SK – La gran respiración

Nueva propuesta de nuestra Semana Kode para el jueves por la noche, llamada La gran respiración, El gran gesto.

Este movimiento largo y pausado se puede realizar en cualquier momento, sea mañana o noche, sea aislado o dentro de una sesión de yoga. Allí dónde se haga, reportará una gran calma.

Los gestos físicos y la atención consiguen prolongar de forma natural el tiempo respiratorio a lo largo de todo el movimiento. No es conveniente realizarlo dos veces seguidas sin que medie una pausa para percibir el ambiente.

Viniendo de la acción o de la calma, ahora es el momento de ser respiración, soplo sutil incorporeo. Me pliego vaciando para a continuación suspender , esperar y ascender mientras inspiro. Suspendiendo en lo alto, mirando al más allá para, de forma espontanea, un rato después, descender y exhalar. Quedando vacío, plegado y cruzado, un momento más. Despacio asciendo recorriendo todo mi cuerpo, lentamente, nuevamente hasta arriba, sujetando el cielo. Para, al rato, sin darme cuenta, acabar.

A continuación el vídeo de nuestro canal Arimakode.

La explicación extraída del libro de Roger Clerc “Yoga de la Energía, tercer grado”

De pie, piernas muy separadas, exhalar llevando los brazos extendidos y cruzados por delante del pecho, dirigiendo la barbilla hacia el pecho, el vientre se mete y el diafragma sube. La espiración es profunda.

Quedarse un tiempo con los pulmones vacíos. Luego enderezarse inspirado y extendiendo los brazos (en horizontal y después hacia la vertical, como en los preliminares) para relajarlos por encima de la cabeza, levantando el mentón.

Durante el tiempo de apnea a pulmones llenos, estirar todo el cuerpo, los pies permanecen en contacto con el suelo, incluyendo los talones.

Exhalar largamente flexionado el tronco al nivel de la pelvis (articulación lumbo-sacra y el eje coxo-femoral), la espalda recta, empujando las nalgas hacia atrás para no fatigar la espalda. Los brazos están cruzados desde el principio, a la altura de las muñecas, y se van cruzando más y más a medida que se va inclinando el tronco, para terminar cruzados al máximo, cada mano en el tobillo opuesto.

Dejar caer la cabeza naturalmente, relajando el cuello. El vientre está metido, el diafragma subido al máximo, y la exhalación es completa.

Utilizar el tiempo de vacío de aire para relajarse y mejorar la posición, estirando las piernas.

Inspirar enderezando el tronco, estirando la cabeza en la prolongación de la espalda hacia adelante y hacia lo alto, mientras que las manos acarician las piernas subiendo por la parte exterior de cada una de ellas hasta la cintura: mano izquierda sobre la pierna derecha y mano derecha sobre la pierna izquierda.

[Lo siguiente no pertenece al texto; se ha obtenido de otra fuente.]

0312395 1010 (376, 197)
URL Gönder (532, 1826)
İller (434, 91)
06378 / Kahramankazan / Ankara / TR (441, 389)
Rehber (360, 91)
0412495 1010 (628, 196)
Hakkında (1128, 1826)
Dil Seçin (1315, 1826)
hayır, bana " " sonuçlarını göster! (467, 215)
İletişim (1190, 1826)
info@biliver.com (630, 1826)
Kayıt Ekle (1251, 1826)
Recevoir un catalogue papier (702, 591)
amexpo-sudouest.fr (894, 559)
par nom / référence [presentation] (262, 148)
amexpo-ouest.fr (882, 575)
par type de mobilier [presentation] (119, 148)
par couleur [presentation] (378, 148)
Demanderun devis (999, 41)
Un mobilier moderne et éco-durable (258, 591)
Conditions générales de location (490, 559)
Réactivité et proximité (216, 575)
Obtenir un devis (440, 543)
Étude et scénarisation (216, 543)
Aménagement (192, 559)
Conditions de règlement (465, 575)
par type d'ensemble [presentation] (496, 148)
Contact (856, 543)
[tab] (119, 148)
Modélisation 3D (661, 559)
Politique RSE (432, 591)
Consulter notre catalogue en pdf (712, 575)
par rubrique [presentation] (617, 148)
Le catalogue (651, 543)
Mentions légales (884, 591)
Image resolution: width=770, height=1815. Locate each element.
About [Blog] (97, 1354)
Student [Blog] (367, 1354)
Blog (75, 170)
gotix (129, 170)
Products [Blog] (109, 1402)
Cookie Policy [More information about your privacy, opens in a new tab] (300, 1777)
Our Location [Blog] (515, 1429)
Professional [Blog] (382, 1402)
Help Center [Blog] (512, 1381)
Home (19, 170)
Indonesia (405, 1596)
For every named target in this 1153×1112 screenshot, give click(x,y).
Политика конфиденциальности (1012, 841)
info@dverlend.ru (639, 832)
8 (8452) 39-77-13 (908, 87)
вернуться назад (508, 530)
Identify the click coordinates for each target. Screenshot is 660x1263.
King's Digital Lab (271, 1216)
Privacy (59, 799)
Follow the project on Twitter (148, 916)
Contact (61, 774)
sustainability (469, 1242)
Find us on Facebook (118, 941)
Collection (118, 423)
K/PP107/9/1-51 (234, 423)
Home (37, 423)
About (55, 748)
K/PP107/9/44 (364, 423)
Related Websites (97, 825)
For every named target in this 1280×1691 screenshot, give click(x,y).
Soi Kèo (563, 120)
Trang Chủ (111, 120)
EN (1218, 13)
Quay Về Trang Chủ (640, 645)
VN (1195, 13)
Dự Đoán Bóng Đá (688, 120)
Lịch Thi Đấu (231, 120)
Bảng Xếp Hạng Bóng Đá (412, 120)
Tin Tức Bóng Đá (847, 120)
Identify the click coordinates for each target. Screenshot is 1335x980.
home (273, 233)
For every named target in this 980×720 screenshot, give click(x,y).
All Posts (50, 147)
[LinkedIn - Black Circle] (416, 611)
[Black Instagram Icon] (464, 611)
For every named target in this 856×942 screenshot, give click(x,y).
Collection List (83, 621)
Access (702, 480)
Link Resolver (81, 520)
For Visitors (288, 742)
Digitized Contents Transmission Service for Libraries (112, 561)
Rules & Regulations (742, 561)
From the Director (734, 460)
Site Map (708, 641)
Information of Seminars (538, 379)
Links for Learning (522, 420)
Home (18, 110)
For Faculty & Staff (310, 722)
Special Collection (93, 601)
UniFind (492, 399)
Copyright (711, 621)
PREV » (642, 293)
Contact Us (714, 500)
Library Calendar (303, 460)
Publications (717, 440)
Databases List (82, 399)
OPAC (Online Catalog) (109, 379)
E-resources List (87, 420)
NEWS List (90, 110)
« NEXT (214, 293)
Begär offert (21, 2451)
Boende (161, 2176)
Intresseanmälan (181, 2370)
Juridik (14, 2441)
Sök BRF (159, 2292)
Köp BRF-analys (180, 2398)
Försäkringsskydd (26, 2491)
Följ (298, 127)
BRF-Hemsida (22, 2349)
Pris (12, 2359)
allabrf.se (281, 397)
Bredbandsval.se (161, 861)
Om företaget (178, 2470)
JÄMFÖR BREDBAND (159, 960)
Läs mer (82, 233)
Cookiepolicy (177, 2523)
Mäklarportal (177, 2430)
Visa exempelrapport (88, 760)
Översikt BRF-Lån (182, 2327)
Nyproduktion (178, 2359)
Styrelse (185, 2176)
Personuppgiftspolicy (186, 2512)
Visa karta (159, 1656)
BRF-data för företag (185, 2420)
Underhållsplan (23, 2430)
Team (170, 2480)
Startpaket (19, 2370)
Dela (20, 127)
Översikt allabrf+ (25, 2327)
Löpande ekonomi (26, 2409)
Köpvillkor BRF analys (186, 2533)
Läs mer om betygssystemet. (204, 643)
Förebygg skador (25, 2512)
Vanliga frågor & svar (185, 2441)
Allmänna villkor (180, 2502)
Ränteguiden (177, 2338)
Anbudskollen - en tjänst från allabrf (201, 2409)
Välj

Llegados a la cintura, los brazos cruzados se descruzan delante del vientre, los brazos describen un amplio círculo alrededor de la cintura para volverse a cruzar por detrás, llevando si es posible la palma de su mano izquierda sobre la nalga derecha y la de la mano derecha sobre la nalga izquierda.

Con la práctica, este movimiento bien ejecutado desarrolla la respiración torácica inferior. Continuar espirando levantando el mentón mientras se extiende el cuello para acentuar también la respiración alta. Aquí acaba el tiempo de la inspiración.

Le sigue un tiempo de apnea con pulmones llenos, durante el cual, los brazos cruzados en la espalda en un gesto muy amplio se descruzan y se extienden relajados a ambos lados de la cabeza, listos para volver a iniciar el movimiento en una espiración.

Este gesto bien practicado es una maravilla. Desarrolla la caja torácica, mejorando la respiración, y flexibiliza todo el cuerpo acelerando la circulación sanguínea y la energética.

Hay que ejecutarlo con perseverancia y con calidad, a sabiendas de que cada detalle es importante.

Debemos sentir el movimiento evitando todo voluntarismo, admitiéndonos en el momento presente, con nuestra constitución, nuestra morfología. Es de sentido común. El esfuerzo es necesario, pero debe ser inteligente, dosificado y progresivo.

Para ser asimilado, todo movimiento necesita de la repetición, pero no de una forma mecánica. Debe conseguirse de forma simultánea y progresiva un dejar-pasar cada vez más profundo y una vigilancia cada vez más grande. Esto no es fácil, pero es indispensable si queremos tener éxito!